Answer these from the article about Ruth Barson:
(a) How many days did Ms Dhu spend in custody?
(b) How many Border lawyers, advocates and volunteers were in the room for Ms Barson's talk?
(c) How many juvenile detainees did Ms Barson work to get out of Barwon prison?

*** Opening of Extract ***

Human rights lawyer Ruth Barson speaks about Barwon and Indigenous deaths in custody for Law Week event

STRENGTH: Human Rights Centre senior lawyer Ruth Barson (middle) with Hume Riverina Community Legal Service lawyers Deborah Fisher, Ali Maher and Janet Osborne at a Women in Law event. Picture: SIMON BAYLISS

STRENGTH: Human Rights Centre senior lawyer Ruth Barson (middle) with Hume Riverina Community Legal Service lawyers Deborah Fisher, Ali Maher and Janet Osborne at a Women in Law event. Picture: SIMON BAYLISS

August marks three years since Aboriginal woman Ms Dhu died of injuries sustained while detained in Western Australia, but her family’s lawyer is still waiting for charges to be laid.

Human Rights Law Centre senior lawyer Ruth Barson spoke of her fight for justice for the 22-year-old at a Women in Law event hosted by Hume Riverina Community Legal Service.

“Aboriginal and Torres Strait Islander people continue to be imprisoned at 14 times the rate of non-Indigenous Australians,” she said.

“I have seen very clearly how profoundly this injustice impacts lives.

“Ms Dhu was arrested three years ago now for failing to pay $3000 in fines and spent three days in custody.

“During her time in custody, she was dragged, dismissed and mocked.

“Ms Dhu complained of severe pain and was taken to hospital on three occasions – on the third, she died very shortly after arriving.”

The Western Australian government is yet to implement the coroner’s findings, handed down in 2016, or even issue a formal apology.

Ms Barson, who spent five years as a human rights lawyer in the Northern Territory, told the room of 60 Border lawyers, advocates and volunteers of how these experiences influenced her view of the current discourse around justice in Victoria, and her drive to help get 16 juvenile detainees out of Barwon prison.

“It occurred to me the toxic law-and-order environment that surrounded the Victorian government’s decision to transfer young people in the first instance to an adult jail was not too dissimilar to the environment that was happening in the NT,” she said.

“The win last week was largely because Victoria, unlike most other Australian jurisdictions save the ACT, has a human rights charter protecting the rights of children.”

Hume Riverina Community Legal Service lawyer Deborah Fisher said the strength of commercial and community lawyers working together to win the case showed how the same connections could be made on the Border.

“The collaboration of community legal centres working together with pro-bono lawyers … shows when we work together, we can make a difference and really see some big change,” she said.

Ms Fisher said it was inspiring to meet such a powerful female human rights lawyer – who worked on taking the Victorian government to the High Court while heavily pregnant with her first child.

“(On law week we celebrate) how we can combine our families and the priority that takes, with a career and career progression,” she said.

“The ability to help people is the reason why we do what we do.”

*** Close of Extract ***
*** Opening of Given information ***

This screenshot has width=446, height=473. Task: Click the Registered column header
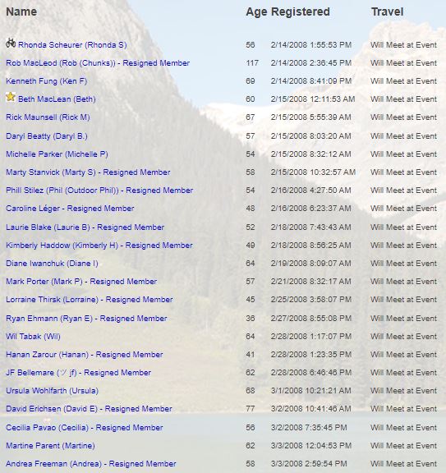coord(301,11)
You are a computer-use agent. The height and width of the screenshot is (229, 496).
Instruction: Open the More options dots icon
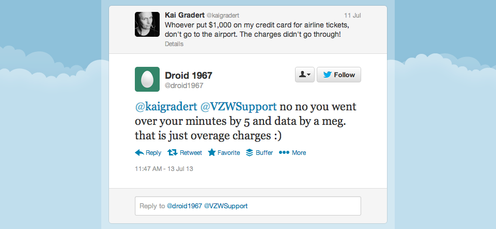284,152
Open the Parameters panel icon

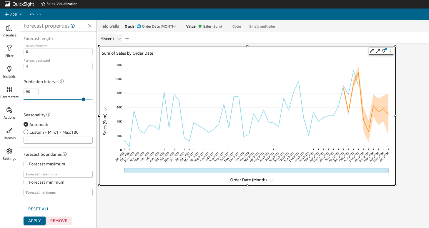click(x=9, y=91)

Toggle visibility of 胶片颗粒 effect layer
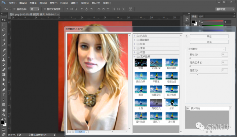[x=188, y=109]
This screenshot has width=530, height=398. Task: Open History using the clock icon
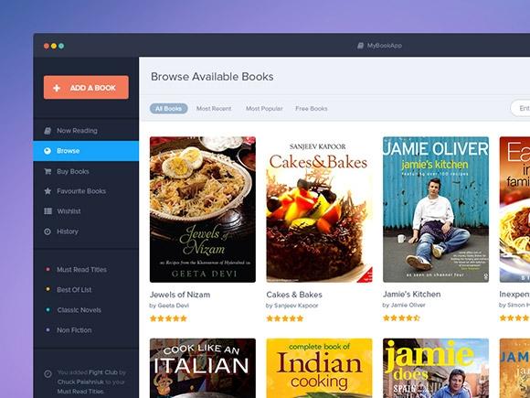click(48, 231)
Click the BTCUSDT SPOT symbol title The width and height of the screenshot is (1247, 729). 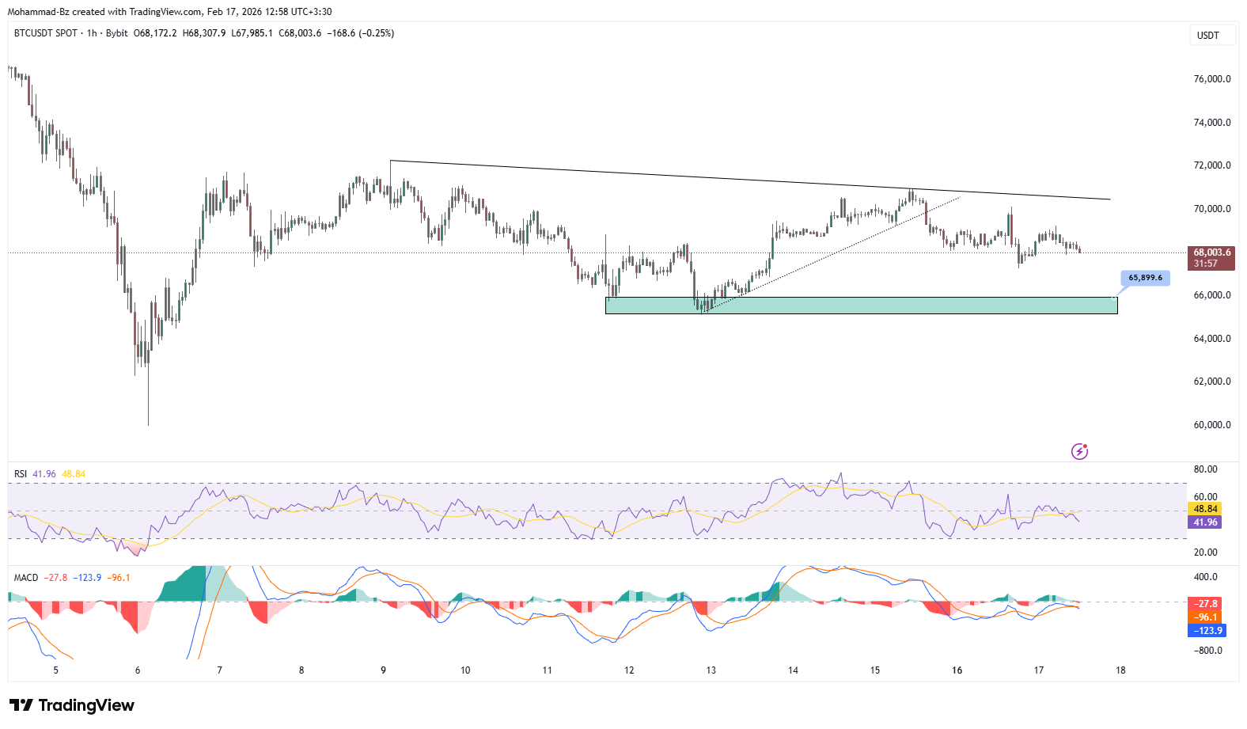click(x=46, y=33)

*** Close of Given information ***

### Exercise result
(a) Three days.
(b) 60.
(c) 16.